## Exercise aim
Render these lines as a numbered list, leaving out any blank lines.

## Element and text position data
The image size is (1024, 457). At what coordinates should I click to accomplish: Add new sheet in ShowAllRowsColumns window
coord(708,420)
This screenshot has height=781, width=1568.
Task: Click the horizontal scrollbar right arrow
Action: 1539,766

## Answer to this problem
1. The image size is (1024, 457). At what coordinates should I click to accomplish: Add new sheet in ShowAllRowsColumns window
2. coord(708,420)
3. This screenshot has height=781, width=1568.
4. Task: Click the horizontal scrollbar right arrow
5. Action: 1539,766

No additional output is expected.